#### YOUR OBJECTIVE:
From the news report on the Supreme Court's suo motu hearings in Karachi, extract the passage starting at "The chief justice" and ending at "and environmental pollution.", copying it word for word.

#### DOCUMENT EXTRACT:
*** Begin section ***

KARACHI: Federal and provincial authorities may have a tough time in the Supreme Court on Saturday when a three-judge bench of the apex court headed by Chief Justice of Pakistan Mian Saqib Nisar would take up seven suo motu cases of public interest litigation.

The chief justice who arrived here late on Friday afternoon had recently taken a series of suo motu notices on the matters pertaining to private medical colleges in the province, movement of VVIP, provincial government-run hospitals in Karachi, processing and packing of packed milk, provision of safe drinking water in the province and environmental pollution.

Besides, the bench that also comprises Justices Faisal Arab and Sajjad Ali Shah would also hear the petition of civil rights campaigners against the Sindh High Court’s judgement that set aside sentences awarded to Shahrukh Jatoi, one of the main accused persons, and others in the Shahzeb Khan murder case, ordering the retrial by a district and sessions court.

*** End section ***

#### EXERCISE DATA:
*** Begin section ***

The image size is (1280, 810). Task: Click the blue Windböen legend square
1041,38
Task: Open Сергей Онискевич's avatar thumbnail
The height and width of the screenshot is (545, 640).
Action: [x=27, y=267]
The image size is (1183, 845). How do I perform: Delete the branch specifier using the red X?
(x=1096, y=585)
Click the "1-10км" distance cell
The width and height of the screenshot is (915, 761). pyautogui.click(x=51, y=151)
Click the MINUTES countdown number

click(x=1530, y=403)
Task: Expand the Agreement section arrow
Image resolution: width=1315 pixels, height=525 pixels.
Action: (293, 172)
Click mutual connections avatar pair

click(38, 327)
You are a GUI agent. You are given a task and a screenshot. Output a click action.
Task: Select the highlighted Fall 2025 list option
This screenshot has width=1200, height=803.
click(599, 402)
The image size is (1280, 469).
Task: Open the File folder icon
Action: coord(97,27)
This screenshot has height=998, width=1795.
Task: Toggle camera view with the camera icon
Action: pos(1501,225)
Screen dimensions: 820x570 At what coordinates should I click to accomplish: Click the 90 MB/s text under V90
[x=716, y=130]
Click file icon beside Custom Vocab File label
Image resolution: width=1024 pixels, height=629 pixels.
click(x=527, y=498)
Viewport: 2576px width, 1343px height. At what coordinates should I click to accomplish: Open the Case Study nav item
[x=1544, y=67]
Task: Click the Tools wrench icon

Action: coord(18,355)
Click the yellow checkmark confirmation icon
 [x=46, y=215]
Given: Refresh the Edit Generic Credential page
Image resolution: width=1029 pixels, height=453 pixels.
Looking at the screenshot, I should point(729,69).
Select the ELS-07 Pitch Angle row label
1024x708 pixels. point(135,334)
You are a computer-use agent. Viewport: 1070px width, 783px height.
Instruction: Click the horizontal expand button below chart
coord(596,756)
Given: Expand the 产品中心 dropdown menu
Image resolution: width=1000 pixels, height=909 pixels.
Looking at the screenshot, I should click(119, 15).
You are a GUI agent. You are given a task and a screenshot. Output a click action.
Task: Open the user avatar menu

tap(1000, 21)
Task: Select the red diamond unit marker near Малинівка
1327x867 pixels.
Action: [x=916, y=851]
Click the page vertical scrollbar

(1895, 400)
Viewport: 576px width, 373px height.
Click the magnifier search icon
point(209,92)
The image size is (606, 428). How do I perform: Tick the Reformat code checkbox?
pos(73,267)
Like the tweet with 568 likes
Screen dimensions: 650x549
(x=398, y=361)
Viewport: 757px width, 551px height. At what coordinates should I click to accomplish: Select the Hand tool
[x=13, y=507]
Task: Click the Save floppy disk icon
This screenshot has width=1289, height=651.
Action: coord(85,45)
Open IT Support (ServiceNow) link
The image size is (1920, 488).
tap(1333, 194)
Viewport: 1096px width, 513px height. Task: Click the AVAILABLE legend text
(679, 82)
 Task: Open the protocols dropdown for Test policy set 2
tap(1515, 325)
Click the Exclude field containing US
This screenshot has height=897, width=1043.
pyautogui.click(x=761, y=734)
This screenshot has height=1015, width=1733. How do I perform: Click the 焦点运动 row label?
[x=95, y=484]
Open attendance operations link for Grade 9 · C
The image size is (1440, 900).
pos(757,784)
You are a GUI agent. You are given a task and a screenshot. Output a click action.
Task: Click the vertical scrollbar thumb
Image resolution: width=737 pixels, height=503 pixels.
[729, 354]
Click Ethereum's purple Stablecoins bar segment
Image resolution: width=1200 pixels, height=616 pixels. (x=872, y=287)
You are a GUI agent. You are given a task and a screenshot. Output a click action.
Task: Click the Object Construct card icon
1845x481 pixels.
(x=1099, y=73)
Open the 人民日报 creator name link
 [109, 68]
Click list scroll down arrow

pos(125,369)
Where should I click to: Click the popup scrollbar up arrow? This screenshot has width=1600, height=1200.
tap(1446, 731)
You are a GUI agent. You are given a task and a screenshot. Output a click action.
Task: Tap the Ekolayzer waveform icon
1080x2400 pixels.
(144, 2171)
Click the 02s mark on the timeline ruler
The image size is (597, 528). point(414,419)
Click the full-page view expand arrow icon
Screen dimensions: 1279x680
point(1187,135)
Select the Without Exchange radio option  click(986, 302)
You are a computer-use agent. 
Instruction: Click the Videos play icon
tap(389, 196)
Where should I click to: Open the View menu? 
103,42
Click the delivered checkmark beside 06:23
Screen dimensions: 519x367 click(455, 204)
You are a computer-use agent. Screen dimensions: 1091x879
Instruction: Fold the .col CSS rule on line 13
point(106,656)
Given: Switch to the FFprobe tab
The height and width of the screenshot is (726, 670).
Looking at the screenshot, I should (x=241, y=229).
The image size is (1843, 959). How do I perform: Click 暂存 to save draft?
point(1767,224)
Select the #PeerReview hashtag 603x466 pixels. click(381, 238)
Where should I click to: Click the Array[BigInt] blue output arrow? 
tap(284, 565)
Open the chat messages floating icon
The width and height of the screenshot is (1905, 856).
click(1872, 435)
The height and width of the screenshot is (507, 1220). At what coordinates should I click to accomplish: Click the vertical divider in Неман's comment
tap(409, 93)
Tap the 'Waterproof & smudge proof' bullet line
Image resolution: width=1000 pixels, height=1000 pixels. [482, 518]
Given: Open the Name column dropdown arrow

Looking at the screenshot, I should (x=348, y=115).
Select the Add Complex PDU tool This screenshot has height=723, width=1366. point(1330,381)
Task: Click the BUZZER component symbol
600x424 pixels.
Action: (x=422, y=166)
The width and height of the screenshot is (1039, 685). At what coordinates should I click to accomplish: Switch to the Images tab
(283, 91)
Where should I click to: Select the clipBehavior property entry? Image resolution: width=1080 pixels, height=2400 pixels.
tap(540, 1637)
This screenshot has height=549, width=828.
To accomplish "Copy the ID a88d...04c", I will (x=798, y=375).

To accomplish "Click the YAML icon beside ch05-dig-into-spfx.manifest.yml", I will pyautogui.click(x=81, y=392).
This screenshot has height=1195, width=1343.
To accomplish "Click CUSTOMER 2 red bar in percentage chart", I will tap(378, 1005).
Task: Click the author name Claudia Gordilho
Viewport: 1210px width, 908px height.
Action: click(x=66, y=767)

*** End section ***

#### YOUR RESPONSE:
The chief justice who arrived here late on Friday afternoon had recently taken a series of suo motu notices on the matters pertaining to private medical colleges in the province, movement of VVIP, provincial government-run hospitals in Karachi, processing and packing of packed milk, provision of safe drinking water in the province and environmental pollution.